No one likes having their own words used against them. Morgus rounds on her, spitting vituperation. As her attention shifts Kal looks sidelong at Fern, a sly sardonic smile on his misshapen face. “It is good to know that the coven sisters still exude so much sisterly love,” he remarks. Morgus turns back with a word, a gesture, so swift that there is barely a break in her tirade. The sudden whiplash of power knocks him down like a blow: he sprawls on the ground, helpless and ungainly, before snapping his body into a huddle from which he glowers, red eyed, rubbing a mark like a burn on his chest. Fern has never seen Morgus use her strength in such a way before and the ease, the carelessness of it is terrifying. She recalls lashing out herself once, at the house-goblin—a reflex of anger without thought—but she made no contact, caused no pain. She finds herself clutching right hand in left as if to keep it under control.

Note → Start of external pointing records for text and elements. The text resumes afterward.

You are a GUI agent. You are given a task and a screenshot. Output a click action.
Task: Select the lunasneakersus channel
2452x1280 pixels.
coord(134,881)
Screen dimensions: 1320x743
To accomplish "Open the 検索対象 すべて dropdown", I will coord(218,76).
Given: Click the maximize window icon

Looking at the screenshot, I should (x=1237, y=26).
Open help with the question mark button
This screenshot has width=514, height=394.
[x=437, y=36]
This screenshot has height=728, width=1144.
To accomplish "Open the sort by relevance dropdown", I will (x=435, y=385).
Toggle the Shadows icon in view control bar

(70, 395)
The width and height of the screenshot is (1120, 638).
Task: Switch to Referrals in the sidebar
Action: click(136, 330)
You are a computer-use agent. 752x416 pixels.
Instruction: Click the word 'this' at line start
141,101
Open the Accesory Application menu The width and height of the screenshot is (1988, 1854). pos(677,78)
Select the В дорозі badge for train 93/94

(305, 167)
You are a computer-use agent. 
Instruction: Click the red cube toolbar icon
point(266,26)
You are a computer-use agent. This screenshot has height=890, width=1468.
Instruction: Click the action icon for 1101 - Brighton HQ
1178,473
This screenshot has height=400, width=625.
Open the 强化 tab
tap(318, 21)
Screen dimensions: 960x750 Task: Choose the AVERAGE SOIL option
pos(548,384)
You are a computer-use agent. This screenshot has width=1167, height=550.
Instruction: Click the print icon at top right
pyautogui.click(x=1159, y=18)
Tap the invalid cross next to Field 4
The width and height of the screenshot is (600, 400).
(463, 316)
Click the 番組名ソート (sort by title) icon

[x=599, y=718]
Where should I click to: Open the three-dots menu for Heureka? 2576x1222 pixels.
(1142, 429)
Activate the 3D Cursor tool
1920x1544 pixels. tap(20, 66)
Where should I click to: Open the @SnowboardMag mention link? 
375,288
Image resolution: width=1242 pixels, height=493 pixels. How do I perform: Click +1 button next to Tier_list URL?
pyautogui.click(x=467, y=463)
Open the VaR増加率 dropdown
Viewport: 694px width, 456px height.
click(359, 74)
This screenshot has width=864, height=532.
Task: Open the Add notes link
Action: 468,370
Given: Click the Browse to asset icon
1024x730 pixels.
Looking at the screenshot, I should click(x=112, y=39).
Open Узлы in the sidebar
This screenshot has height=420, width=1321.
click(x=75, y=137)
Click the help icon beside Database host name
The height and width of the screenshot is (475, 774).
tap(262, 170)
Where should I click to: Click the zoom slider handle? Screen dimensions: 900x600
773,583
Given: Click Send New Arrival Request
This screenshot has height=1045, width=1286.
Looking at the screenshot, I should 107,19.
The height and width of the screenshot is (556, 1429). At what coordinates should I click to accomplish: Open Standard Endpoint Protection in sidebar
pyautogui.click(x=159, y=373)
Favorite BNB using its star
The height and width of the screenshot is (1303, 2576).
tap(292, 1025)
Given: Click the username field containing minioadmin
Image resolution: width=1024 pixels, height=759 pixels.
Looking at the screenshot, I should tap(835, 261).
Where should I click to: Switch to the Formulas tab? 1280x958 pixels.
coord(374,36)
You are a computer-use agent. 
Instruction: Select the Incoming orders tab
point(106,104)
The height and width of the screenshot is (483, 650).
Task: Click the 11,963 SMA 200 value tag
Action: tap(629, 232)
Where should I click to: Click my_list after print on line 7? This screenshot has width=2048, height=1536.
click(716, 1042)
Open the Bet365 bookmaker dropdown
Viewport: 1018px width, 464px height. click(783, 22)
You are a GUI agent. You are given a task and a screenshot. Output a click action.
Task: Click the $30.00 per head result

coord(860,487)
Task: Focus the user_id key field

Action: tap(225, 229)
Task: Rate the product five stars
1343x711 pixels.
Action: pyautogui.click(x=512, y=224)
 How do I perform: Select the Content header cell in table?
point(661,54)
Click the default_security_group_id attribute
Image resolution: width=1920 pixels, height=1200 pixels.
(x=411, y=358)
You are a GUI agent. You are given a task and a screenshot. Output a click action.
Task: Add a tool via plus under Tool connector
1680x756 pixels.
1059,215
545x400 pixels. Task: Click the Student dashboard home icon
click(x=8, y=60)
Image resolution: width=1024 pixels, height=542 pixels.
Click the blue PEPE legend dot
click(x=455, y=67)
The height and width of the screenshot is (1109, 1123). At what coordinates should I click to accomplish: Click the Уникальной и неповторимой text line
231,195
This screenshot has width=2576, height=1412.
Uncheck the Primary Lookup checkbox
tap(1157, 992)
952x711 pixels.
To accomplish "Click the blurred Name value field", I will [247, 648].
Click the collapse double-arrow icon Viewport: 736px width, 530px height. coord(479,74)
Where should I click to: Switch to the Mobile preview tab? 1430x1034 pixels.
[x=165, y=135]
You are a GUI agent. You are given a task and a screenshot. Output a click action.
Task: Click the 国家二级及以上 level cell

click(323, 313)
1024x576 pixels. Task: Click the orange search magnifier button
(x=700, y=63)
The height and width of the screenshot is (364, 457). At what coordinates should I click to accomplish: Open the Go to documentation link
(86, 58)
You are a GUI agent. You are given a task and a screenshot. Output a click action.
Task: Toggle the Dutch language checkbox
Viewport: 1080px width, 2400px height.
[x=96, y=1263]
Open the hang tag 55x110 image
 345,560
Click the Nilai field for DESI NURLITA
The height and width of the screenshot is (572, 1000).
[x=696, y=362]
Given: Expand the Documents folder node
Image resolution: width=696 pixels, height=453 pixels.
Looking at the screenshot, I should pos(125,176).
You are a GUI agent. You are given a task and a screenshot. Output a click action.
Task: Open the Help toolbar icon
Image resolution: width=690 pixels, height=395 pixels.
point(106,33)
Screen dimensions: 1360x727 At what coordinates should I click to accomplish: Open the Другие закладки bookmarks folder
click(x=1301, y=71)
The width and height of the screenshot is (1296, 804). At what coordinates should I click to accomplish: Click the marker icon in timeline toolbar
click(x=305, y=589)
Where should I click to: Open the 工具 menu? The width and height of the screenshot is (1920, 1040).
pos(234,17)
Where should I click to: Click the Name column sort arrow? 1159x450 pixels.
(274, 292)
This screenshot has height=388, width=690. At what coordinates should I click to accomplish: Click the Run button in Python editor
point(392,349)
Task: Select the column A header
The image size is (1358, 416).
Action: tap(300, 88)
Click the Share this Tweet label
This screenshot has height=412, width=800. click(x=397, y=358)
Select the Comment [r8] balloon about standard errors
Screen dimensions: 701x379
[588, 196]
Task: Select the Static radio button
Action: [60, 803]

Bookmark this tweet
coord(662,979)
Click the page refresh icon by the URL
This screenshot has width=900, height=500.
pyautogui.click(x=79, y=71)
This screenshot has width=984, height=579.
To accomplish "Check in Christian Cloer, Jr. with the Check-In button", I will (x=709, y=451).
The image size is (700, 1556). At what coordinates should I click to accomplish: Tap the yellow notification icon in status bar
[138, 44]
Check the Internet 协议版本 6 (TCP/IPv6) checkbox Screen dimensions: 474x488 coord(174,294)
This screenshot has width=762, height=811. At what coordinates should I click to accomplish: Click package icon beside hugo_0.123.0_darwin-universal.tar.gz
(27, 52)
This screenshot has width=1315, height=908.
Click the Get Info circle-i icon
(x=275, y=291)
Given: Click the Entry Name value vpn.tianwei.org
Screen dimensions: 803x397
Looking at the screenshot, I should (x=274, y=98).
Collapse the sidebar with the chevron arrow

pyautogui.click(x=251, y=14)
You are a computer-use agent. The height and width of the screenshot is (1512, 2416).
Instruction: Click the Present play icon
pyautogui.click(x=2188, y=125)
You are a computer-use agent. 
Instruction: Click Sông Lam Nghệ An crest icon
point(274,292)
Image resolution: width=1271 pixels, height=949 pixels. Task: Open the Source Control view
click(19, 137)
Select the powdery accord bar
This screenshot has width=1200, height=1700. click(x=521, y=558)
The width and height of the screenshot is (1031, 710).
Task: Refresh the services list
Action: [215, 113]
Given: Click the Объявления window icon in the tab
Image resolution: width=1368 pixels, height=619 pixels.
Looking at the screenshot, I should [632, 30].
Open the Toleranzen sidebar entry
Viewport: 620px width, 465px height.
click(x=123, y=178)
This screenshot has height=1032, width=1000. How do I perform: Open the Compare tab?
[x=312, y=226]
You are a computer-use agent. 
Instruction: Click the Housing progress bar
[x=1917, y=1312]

Sysselore cowers under the diatribe with the resentful cringing of a subordinate who feigns submission while plotting a petty revenge. The long habit of sisterhood has engendered certain rules between them: conflict is only ever verbal. Morgus stops as abruptly as she began; her black
gaze veers, finding the girl. “Are you enjoying the spectacle, Fernanda?” she asks.
Fern shrugs. “A family squabble.”
Morgus laughs—her mouth splits and widens, the soft flesh shifts and re-forms itself around the red hole of her mirth. “Do you see this?” she says at last, indicating the hunched figure on the ground. “This was a mistake. Learn from it. I had a son once, when I was young: his father was a king whose legend they still remember.”
“He was your half brother,” mutters Sysselore.
“Irrelevant. My son was handsome and proud, though with little Gift, but he was also impatient and greedy. Ambition and rancor destroyed him. When I saw he was flawed I set out to make myself a better child. I took the seed of a god and warmed it into mortal life, I infused it with a phantom drawn from the ether. It was a magic like no other—”
“Galataea,” murmurs Sysselore. “The flower bride of Llew LlawGyffes.”
“Galataea was a statue, a receptor put to a different use. Blodeuwedd was a doll made of forget-me-nots and love-in-idleness. My experiment was with flesh and blood—my flesh, my blood. I nursed it like a fragile plant and it grew in my belly like a tumor. When it emerged I saw—this. Neither Man nor Spirit, a monster from infancy, crawling in his own dirt. I gave him to a peasant half-wit and he drank in stupidity with her breast milk. When he was older, he used what little power he had to sneak and steal, growing only in vice—the crude vices that spring from a mean imagination, from brute sensuality and bile. I had named him after Caliburn, the sword of fame and fable. Now he is Kaliban, a byword for a beast. I let him live as a reminder. The Ultimate Laws can be bent but not broken. Look at him and learn.”